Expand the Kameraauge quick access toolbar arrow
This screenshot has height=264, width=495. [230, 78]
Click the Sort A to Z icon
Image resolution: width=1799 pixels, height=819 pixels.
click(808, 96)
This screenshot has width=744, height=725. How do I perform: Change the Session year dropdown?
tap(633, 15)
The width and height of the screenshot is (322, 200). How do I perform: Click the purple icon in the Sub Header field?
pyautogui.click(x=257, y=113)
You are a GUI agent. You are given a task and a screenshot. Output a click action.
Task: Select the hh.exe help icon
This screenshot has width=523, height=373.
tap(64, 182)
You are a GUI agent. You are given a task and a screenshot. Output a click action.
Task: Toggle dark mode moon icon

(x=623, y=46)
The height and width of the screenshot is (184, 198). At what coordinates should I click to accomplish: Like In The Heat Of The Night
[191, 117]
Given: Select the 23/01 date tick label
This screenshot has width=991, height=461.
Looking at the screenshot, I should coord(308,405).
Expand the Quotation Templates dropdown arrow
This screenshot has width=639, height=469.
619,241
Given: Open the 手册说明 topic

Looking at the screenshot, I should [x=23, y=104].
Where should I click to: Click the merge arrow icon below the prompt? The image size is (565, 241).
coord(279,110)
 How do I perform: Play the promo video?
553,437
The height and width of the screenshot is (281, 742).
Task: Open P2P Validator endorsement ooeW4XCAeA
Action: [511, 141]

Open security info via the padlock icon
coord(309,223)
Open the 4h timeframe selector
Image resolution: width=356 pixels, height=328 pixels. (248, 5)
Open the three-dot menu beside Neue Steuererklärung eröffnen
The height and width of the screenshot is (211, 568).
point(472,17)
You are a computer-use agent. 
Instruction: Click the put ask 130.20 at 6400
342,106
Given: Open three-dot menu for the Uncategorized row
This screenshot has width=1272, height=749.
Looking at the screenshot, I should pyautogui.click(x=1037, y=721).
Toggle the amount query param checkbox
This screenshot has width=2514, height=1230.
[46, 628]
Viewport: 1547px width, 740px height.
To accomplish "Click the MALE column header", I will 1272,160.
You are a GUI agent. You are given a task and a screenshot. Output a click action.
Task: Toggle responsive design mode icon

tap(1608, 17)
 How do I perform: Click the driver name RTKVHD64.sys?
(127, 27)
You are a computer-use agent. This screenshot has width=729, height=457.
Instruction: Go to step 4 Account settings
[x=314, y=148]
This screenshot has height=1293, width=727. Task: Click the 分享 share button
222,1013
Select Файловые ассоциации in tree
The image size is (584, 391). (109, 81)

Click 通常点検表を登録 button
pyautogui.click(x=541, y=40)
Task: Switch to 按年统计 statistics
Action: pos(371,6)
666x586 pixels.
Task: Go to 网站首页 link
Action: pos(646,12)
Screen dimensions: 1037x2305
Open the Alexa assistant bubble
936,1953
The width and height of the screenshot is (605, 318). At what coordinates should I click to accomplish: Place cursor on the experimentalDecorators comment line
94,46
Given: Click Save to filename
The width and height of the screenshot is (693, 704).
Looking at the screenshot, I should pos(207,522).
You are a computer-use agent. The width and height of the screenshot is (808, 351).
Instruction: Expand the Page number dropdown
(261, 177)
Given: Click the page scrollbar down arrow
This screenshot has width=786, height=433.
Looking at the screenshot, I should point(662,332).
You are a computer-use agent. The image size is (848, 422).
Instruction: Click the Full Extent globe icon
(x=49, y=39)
——————————
> **Exercise directions**: Which of the lines above carry the string "computer"? Copy every one.

> **Result below**:
You are a computer-use agent. 
You are a computer-use agent. This screenshot has width=729, height=457.
You are a computer-use agent. The width and height of the screenshot is (808, 351).
You are a computer-use agent. The image size is (848, 422).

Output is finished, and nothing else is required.